2005 - Million Dollar Baby
Also Nominated: The Aviator, Finding Neverland, Ray, Sideways
Eastwood turns a tired genre on its head with a boxing movie that delivers a knockout blow to expectations. Swank flourishes, thanks to a richly human storyline, & won an Oscar for her role.
2006 - Crash
Also Nominated: Brokeback Mountain, Capote, Good Night, and Good Luck, Munich
Intersecting storylines describing 24 hours in the lives of Los Angeles residents - from the have-nots to the have-more-than-you-could-ever-needs - incisively illuminate a city teetering on on the brink of total breakdown. Writer and director Paul Haggis has crafted that rare thing - an intelligent, literate Hollywood movie that credits its audience with a brain.
2007 - The Departed
Also Nominated: Babel, Letters from Iwo Jima, Little Miss Sunshine, The Queen
Martin Scorsese's triumphant, Oscar-winning return to gangster turf stars Leonardo DiCaprio as a cop working undercover to bring down psychopathic Boston mob boss Jack Nicholson... who plants his own mole - Matt Damon - in the police department. Everyone's on top of their (cat-and-mouse) game in this blistering remake of the Hong Kong thriller Infernal Affairs.

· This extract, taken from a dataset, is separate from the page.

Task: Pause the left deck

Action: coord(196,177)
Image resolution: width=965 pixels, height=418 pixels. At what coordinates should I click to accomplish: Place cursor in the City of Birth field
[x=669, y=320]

2008 - No Country For Old Men
Also Nominated: Atonement, Juno, Michael Clayton, There Will Be Blood
A case full of drug money, a psychopath with a terrible haircut, and enough dead bodies to dam the Rio Grande: the Coen brothers came back with a magnificent adaptation of Cormac McCarthy's latterday western. Winner of three other Oscars, including Best Direction and Best Supporting Actor for Javier Bardem.
2009 - Slumdog Millionaire
Also nominated: The Curious Case of Benjamin Button, Frost/Nixon, Milk, The Reader
Who would have thought that a Brit-Bollywood movie that originally couldn't find a distributor and was earmarked for DVD would go on to Best Picture success at the Golden Globes and BAFTAs before taking Best Picture at the Oscars? But, Slumdog was an awards slamdunk across the board and took eight Oscars - matching Brit epic Gandhi's haul in 1983.
2010 - The Hurt Locker
Also nominated:Avatar, The Blind Side, District 9, An Education, Inglourious Basterds, Precious, A Serious Man, Up, Up In The Air
Kathryn Bigelow added a Best Picture gong to her record making Best Director award, the first in the Academy's long history for a female director. Her claustrophobic film about ordinance clearance experts in Iraq eventually won six gongs, outdoing her former hubby James Cameron who'd been much fancied for his otherworldly epic Avatar.
2011 - The King's Speech
Also Nominated: Black Swan, The Fighter, Inception, The Kids Are Alright, 127 Hours, The Social
Network, Toy Story 3, True Grit, Winter's Bone
In a big night for British film The King's Speech scooped the coveted Best Picture gong whilst director Tom Hooper and leading man Colin Firth won the Best Director and Actor gongs respectively. It was the cherry on the cake for the biographical drama, a celluloid success story that was a hit with audiences and critics alike.
2012 - The Artist
Also nominated: The Descendants, Extremely Loud and Incredibly Close, The Help, Hugo, Midnight in Paris, Moneyball, The Tree of Life, War Horse.
Silence was golden for this irresistible, Oscar winning delight. Best Actor Jean Dujardin stars as George Valentin, a silent film heart-throb who takes aspiring nobody Peppy Miller (Bérénice Bejo) under his wing. But when "the talkies" change Hollywood forever, his star dwindles while hers continues to rise. With a Best Director gong for Michael Hazanavicius and Oscars for Music, Costumes, and - voila! - Best Picture, here's black-and-white proof that actions speak louder than words.
2013 - Argo
Also nominated: Amour, Beasts of the Southern Wild, Django Unchained, Les Miserables, Life of Pi, Lincoln, Silver Linings Playbook, Zero Dark Thirty.
This adrenaline ride directed by and starring Ben Affleck as a CIA spook who specialises in 'exfiltration' - extracting people from sticky situations - also landed Oscars for best writing (adapted screenplay) and best editing. Alan Arkin was unlucky to lose out with his nomination for best supporting actor.